⟨
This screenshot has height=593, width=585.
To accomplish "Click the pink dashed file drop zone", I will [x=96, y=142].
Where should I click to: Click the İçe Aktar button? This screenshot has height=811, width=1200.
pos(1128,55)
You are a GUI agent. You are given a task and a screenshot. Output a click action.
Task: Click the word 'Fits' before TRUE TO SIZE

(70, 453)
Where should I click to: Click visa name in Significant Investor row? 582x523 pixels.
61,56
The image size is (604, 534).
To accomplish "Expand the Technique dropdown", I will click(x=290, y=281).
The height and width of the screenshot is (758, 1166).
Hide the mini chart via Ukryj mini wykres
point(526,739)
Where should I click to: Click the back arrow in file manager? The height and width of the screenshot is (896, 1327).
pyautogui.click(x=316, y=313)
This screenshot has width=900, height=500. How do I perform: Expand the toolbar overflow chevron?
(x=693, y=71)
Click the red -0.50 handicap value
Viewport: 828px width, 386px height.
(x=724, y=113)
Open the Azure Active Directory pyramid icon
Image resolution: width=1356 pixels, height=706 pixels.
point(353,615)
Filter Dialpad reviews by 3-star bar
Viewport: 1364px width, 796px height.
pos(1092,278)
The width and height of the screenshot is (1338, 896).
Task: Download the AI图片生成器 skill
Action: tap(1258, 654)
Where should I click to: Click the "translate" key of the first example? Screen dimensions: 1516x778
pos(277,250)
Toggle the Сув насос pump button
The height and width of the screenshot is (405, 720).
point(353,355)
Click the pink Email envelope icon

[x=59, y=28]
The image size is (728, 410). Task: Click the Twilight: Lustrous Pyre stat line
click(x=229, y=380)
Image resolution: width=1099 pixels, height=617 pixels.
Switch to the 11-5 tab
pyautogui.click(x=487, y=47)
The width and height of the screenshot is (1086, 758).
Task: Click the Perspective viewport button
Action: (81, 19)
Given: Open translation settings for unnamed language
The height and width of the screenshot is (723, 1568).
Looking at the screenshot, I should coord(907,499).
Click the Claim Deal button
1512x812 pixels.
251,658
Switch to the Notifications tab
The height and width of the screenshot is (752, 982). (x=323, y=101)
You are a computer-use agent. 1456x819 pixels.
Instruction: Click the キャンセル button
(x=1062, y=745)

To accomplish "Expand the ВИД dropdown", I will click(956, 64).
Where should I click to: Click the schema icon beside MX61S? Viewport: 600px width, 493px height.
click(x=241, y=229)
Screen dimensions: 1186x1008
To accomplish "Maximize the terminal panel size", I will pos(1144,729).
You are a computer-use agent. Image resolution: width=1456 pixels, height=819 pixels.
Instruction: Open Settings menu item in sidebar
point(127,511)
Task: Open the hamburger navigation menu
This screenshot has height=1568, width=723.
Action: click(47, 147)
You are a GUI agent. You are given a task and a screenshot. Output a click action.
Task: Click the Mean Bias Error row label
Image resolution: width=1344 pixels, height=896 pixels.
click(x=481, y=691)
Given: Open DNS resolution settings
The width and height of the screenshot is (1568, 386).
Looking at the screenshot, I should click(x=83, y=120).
⟩
-- Work to be completed --
How many of the lines above hold the word "accomplish"? Give only that number.

-- Written solution --
4